Sunday, October 3 at 8:00 p.m.
The black mamba is one of Africa’s most dangerous and feared snakes, known for being aggressive when disturbed. Rearing up with its head four feet above the ground, it strikes with deadly precision, delivering venom that is packed with three different kinds of toxins 10 times more deadly than needed to kill an adult human. Without treatment, the mortality rate is 100 percent. Until now, little has been known about the black mamba’s natural behavior in the wild because, in Africa, most people kill a black mamba on sight and feel lucky to have done so.
Sunday, October 10 at 8:00 p.m.
The Wolf that Changed America
In 1893, a bounty hunter named Ernest Thompson Seton went to the untamed canyons of New Mexico on a mission to kill a renegade wolf called Lobo. Lobo was the legendary leader of a band of cattle-killing wolves that had been terrorizing ranchers and their livestock. Known as “King of Currumpaw,” Lobo seemingly had a mythical ability to cheat death. It was up to Seton, a naturalist as well as a professional animal trapper, to exterminate this “super-wolf.” The battle of wits between this wolf and this man would engender a real-life wilderness drama, the outcome of which would leave a lasting effect on the country.
Sunday, October 17 at 8:00 p.m.
Echo: An Elephant to Remember
Echo, the elephant matriarch, was the subject of many films and the leader of a carefully studied herd of elephants in Africa. This past fall, she died of natural causes. This film is a look back at this remarkable animal through extraordinary footage and interviews with the researchers that cared for and studied this amazing herd.
Sunday, October 24 at 8:00 p.m.
A Murder of Crows
Crows do not have the best of reputations. They are generally dismissed as spooky — Hitchcock used them quite successfully to frighten moviegoers — or as a general nuisance; scarecrows were, after all, invented to scare crows away from crops. But their image is about to take a turn. New research has shown that they are among the most intelligent animals in the world, able to use tools as only elephants and chimpanzees do, able to recognize each other’s voices and 250 distinct calls. They are social, mate for life and raise their young for as long as five years.
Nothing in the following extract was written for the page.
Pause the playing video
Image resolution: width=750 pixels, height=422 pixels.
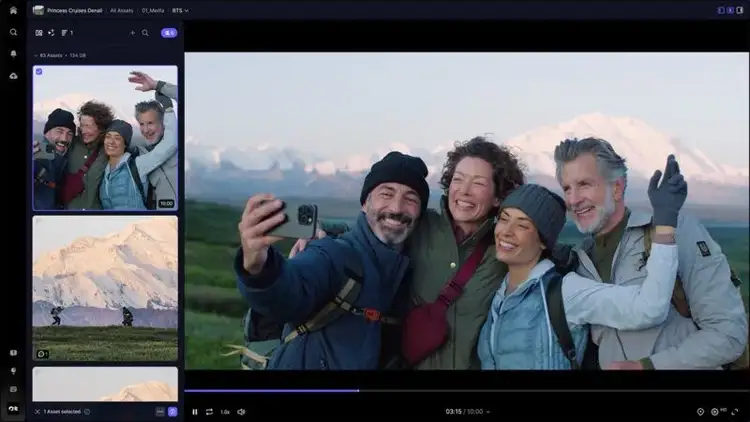[195, 411]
They’re able to recognize individual humans and pick them out of a crowd up to two years later. Crow experts from around the world sing their praises and present the viewer with captivating new footage of crows as they’ve never been seen before.
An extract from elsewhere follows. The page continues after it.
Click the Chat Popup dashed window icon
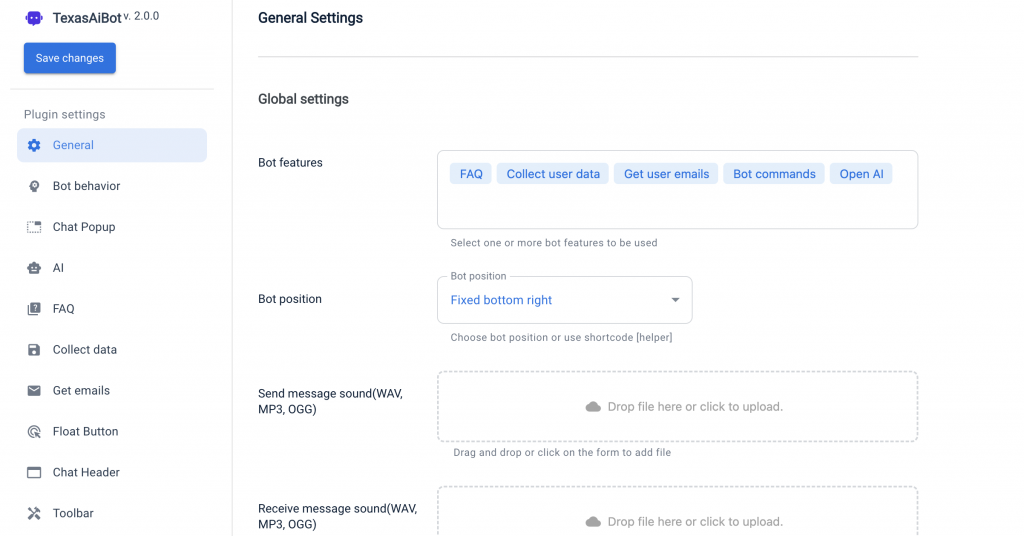 coord(34,227)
Sunday, October 31 at 8:00 p.m.
Visit the website at www.pbs.org/wgbh/nature
Invasion of the Giant Pythons
Florida’s Everglades National Park is one of the last great wildlife refuges in the United States, home to numerous unique and endangered mammals, trees, plants, birds and turtles, as well as half a million alligators. However, the Everglades is also the dumping ground for many animal invaders. Add to the mix tens of thousands of giant pythons, snakes that can grow to 20 feet and weigh nearly 300 pounds, some released into the wild by irresponsible pet owners, some escapees from almost 200 wildlife facilities destroyed by Hurricane Andrew in 1992. The predatory pythons slithered into this protected wilderness and thrived, and the refuge has consequently become less a haven than a killing ground every day since then.